Shortly before Dr. Stephanie and I celebrated the completion of our formal education with our kick-ass blow-out Ph.D. Prom1, I purchased a new set of glasses and sunglasses. The reason for the purchase – my old glasses – shown left – fell apart, quite literally2.
Anyway, given our kick-ass blow-out Ph.D. Prom was fast approaching, I called up my parental units and asked if they could purchase some new and sexy-time glasses for me. Fine, I never mentioned anything about sexy-time glasses to my parents, but that’s not really the point now, is it?
Fortunately my parents are awesome and somehow realized that their nerdy son needed all the help he could get when it came to looking cool, so in a flash I had a pair of frames ordered, as well as a pair of schwanky sunglasses.

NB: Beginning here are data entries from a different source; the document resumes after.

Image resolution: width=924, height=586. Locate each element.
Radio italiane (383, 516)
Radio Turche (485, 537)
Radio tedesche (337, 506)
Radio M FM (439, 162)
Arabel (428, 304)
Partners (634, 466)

Fast forward a few years, glossing over the many times I have dropped, sat on, lost, or otherwise abused my glasses, and you won’t be surprised to know that it’s high time I ordered some replacements.
What precipitated this about-to-happen spending spree? Well, my sunglasses have been dropped, sat on, lost, or otherwise abused one too many times. The lenses have been popping out during runs, and in my attempt to pop them back in on their most recent high dive from my face to the ground, I broke one. Not completely. I mean, they are still rather functional. However, replacing them makes sense because
having to stop during a race to fix them is getting annoying,
- having to search the ground when they pop out is also annoying,
- being that guy who screams “STOP” because someone is about to step on my lenses is getting old, and
- I’m afraid my lenses are going to burst into my face and somehow scratch out my eyes.

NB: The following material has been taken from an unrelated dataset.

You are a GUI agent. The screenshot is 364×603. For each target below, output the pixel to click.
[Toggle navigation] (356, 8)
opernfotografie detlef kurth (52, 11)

Okay, I’m not really afraid of item 4. Maybe item 4 should just read – I want new glasses.
So on my way home from the office today I stopped off at the store-o-eyewear and started peeping at potential new peeper-protectors (read sunglasses). After several minutes reviewing what was available I realized that I still love my frames. Moral of the story – I’m simply replacing the broken lens and hopefully the store can fix the frames. If not – then new frames will be ordered.
Of course the story doesn’t end there. Once I started perusing the peeper-protectors, I started noticing the peeper-improvers (read reading glasses). And given that the store-o-eyewear was having a sale, I have made the executive decision that I’m going to purchase an extra pair of regular everyday glasses. Because why have 1 pair of awesome reading glasses when you can have 2 pairs of awesome reading glasses? Amiright?
But picking a new pair of peeper-improvers can be difficult. That’s where you, my dear readers, come into the picture. I have scientifically narrowed down my selection of new glasses to a set of 5. I’m wondering what your opinions are. And so, without further ado I offer you the first ever Pick Dan’s New Peeper-Improvers Poll. All you have to do is answer the following question:
Which of the 5 pairs of glasses presented below do you feel best represents sexy nerd?
However, if none of these glasses work for you, I also want to know that. Please leave any and all comments below. I’ll leave the poll open until I go to pick up my sunglasses some time next week. (Note: I apparently took more pictures of peeper-improver 1 for some weird reason.)
1 Which was almost 2 years ago.
2 Being nerdy3, I duct-taped them together. Sexy!
3 And poor.
- Jeepers Peepers Retro Asymmetric Sunglasses: Love It or Hate It? (fabsugar.com)
- Kickstarter: These Nerdy Glasses Will Record Your Life (techcrunch.com)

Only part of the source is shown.